FBU conference report: fight anti-union laws!

Submitted by cathy n on 19 May, 2015 - 12:04 Author: Darren Bedford

FBU conference took place last week 11-15 May, one of the first union conferences since the general election. Discussion revolved around the incoming Tory government and the likely onslaught firefighters and other workers will face in the coming period.

The Tories’ new raft of anti-union laws represent a major class-wide attack. The FBU will be at the forefront of these restrictions, not least because of the 50+ strikes it has organised on pensions, shifts and cuts over the last five years. The FBU was criticised by the Carr review, set up originally to investigate Unite’s tactics. One of the Tories’ specific stipulations is that 40% of those eligible have to have voted ‘Yes’ for a legal ballot in certain industries, including fire. Although the FBU has met this threshold in recent ballots, other attacks on check off and facility time will undoubtedly impact on collective action.

The conference heard speeches from Frances O’Grady, who pledged to “box clever” against the new government without even the promise of any mobilisations. It heard from Ian Lavery, who argued for an orientation to the Labour Party, without declaring who to back in the leadership election. Although there was much talk of fighting back, few concrete strategies were offered to delegates. The best fringe meeting heard from Dave Smith and Bob Carnegie on blacklisting and worker organising, with many delegates impressed by the speakers’ knowledge and tactical nous.

The conference passed an important emergency resolution in solidarity with homeless activists in Merseyside. It condemned those fire service personnel, who were not FBU members, who helped evict activists from an occupied bank. Firefighters pledged to refuse to carry out such duties if instructed in other brigades. This tied in well with the guest speaker from Spain, Roberto Rivas, who had refused to help evict tenants two years ago.

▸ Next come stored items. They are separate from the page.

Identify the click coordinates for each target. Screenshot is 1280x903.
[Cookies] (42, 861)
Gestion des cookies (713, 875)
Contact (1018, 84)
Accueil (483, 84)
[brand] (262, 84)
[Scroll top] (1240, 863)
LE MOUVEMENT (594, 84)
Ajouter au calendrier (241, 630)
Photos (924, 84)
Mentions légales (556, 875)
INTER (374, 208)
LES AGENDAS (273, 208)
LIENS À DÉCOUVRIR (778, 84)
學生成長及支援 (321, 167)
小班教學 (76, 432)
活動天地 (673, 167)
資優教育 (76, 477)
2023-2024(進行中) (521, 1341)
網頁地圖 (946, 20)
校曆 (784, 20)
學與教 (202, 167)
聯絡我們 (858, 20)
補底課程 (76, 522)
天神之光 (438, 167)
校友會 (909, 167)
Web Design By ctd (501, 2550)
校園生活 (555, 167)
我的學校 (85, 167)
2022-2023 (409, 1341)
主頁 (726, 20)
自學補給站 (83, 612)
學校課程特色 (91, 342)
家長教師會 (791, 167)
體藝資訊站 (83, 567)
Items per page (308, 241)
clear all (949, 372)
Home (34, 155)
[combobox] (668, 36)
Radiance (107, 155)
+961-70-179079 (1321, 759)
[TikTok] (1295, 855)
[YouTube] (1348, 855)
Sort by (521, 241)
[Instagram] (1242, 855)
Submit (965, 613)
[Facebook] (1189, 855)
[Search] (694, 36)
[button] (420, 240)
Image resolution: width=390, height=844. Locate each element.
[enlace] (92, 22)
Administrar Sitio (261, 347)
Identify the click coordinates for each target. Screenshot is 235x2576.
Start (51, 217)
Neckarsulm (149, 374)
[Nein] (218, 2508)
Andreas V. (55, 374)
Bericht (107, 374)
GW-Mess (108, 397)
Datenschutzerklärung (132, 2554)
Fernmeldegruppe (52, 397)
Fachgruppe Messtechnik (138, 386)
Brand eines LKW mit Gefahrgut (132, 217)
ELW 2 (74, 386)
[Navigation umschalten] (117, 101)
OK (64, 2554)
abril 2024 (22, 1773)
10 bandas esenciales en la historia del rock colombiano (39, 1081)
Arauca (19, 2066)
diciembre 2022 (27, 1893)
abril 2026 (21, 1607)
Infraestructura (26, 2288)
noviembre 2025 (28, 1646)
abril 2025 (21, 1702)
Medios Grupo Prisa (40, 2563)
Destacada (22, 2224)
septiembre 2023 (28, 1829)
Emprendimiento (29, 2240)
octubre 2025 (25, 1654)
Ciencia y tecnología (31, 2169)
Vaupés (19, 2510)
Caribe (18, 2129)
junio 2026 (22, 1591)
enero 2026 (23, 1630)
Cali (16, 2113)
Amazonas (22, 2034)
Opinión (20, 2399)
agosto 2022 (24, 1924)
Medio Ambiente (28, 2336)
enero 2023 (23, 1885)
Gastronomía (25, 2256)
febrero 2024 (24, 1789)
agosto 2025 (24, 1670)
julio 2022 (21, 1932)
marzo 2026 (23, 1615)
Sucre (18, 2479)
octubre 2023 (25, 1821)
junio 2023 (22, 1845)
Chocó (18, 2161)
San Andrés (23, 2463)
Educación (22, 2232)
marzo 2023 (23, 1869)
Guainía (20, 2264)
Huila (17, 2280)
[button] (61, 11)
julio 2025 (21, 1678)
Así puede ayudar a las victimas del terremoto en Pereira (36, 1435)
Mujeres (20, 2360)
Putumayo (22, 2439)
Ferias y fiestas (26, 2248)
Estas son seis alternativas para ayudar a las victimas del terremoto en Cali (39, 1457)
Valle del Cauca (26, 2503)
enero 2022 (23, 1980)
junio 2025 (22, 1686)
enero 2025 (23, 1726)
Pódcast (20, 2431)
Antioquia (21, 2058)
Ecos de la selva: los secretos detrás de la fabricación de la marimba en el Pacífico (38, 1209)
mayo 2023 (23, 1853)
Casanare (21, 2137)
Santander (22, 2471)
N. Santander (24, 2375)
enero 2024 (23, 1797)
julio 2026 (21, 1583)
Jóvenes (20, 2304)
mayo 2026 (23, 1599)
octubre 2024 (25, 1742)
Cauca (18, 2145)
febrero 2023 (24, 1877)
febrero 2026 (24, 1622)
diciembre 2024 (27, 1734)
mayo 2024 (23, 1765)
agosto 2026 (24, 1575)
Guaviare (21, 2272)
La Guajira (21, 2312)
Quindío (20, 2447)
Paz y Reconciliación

The controversial debates were mostly specific to the fire and rescue service. The executive council won them all. The closest vote was over whether to get involved in fitness research, with some sectional delegates arguing fitness tests were discriminatory. Actually, the tests are fire-specific, practical tasks that are vital to both firefighter safety and to the pension scheme. The FBU rescinded its longstanding boycott of responding to medical incidents, which is already done by many fire and rescue services, and seek a national agreement instead. A one-sided motion on the Odessa massacre – in reality a SARU, pro-Putin apologist resolution – was heavily defeated.

The motions on Labour Party affiliation was withdrawn, so no debate took place on this question. The executive was opposing it, so it would in all likelihood have fallen. The TUSC fringe meeting was a disappointing act of self-delusion, particularly the way all the votes from Westminster and the local elections were aggregated – no doubt to disguise the overall poor showing (half the votes gained in 2001 by the Socialist Alliance, despite more candidates). Dave Nellist failed to answer the central problems with TUSC – its Labour Mark II politics, its undemocratic structure (complete with RMT veto and no accountable structures) and its evasion of the Labour-union link.

Overall, the mood was sober but resolute, with a layer of new reps and strong commitment to carry the fight to the new government.